*To do:* Once the line with "This screenshot has width=669, height=522." is found in the entries below, repeat it and each following line exactly, up to and including the line with "The width and height of the screenshot is (1062, 472).". Add no other lines.

*Recorded information:*

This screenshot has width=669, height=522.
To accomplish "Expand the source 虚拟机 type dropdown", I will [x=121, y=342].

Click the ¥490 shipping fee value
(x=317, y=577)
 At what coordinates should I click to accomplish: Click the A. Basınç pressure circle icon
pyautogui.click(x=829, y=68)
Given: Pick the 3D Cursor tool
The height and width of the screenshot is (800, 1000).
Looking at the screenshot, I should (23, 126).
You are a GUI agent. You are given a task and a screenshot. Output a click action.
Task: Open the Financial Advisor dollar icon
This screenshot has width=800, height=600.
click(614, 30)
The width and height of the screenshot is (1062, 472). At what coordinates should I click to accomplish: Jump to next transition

...

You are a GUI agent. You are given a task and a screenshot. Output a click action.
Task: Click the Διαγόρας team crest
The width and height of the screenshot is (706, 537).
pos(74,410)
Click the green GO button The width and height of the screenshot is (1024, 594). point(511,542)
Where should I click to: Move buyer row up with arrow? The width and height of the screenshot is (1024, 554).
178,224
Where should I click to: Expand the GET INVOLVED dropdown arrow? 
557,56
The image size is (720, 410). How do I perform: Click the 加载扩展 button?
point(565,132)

* * *

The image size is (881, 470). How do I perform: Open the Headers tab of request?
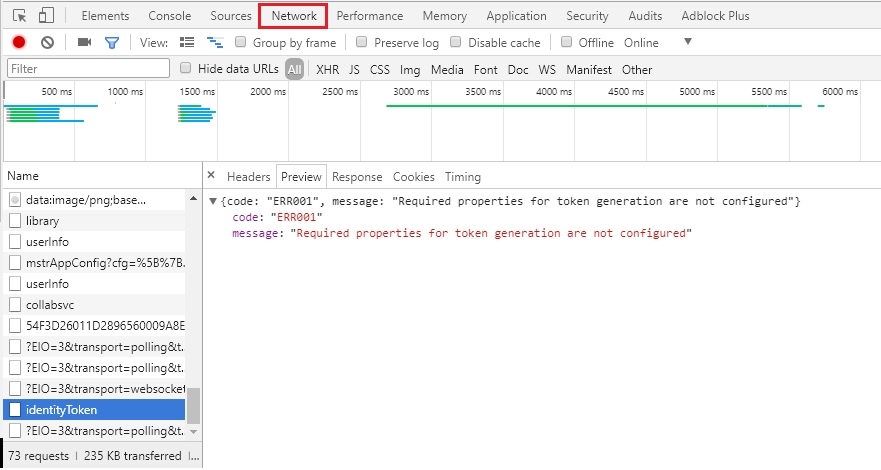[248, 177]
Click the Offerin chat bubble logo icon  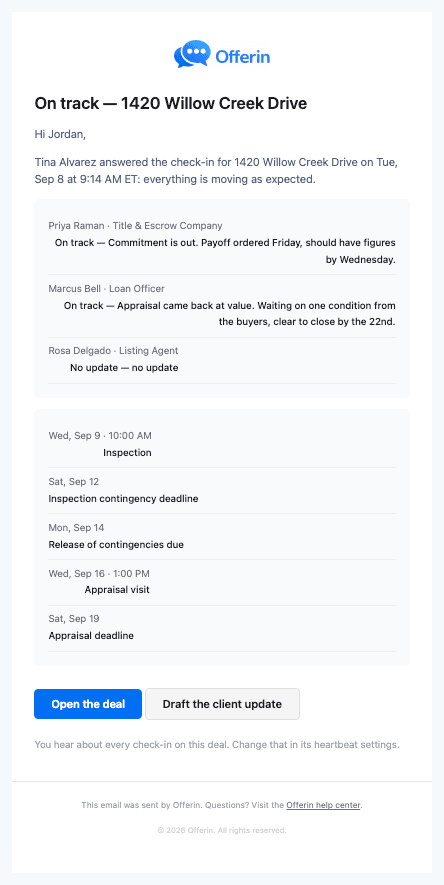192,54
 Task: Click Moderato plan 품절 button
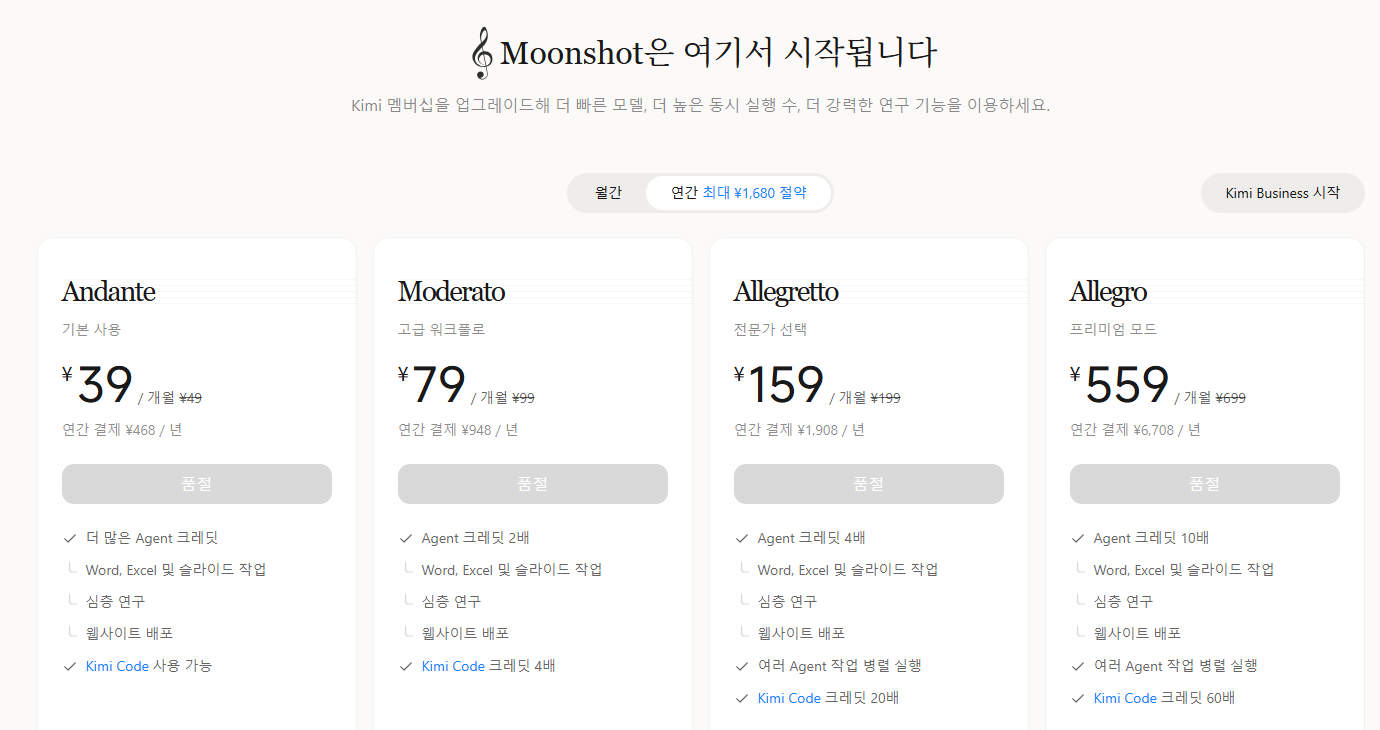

*Solved exercise:*
This screenshot has width=669, height=522.
To accomplish "Expand the source 虚拟机 type dropdown", I will [x=121, y=342].

Click the ¥490 shipping fee value
(x=317, y=577)
 At what coordinates should I click to accomplish: Click the A. Basınç pressure circle icon
pyautogui.click(x=829, y=68)
Given: Pick the 3D Cursor tool
The height and width of the screenshot is (800, 1000).
Looking at the screenshot, I should (23, 126).
You are a GUI agent. You are given a task and a screenshot. Output a click action.
Task: Open the Financial Advisor dollar icon
This screenshot has width=800, height=600.
click(614, 30)
The width and height of the screenshot is (1062, 472). At what coordinates should I click to accomplish: Jump to next transition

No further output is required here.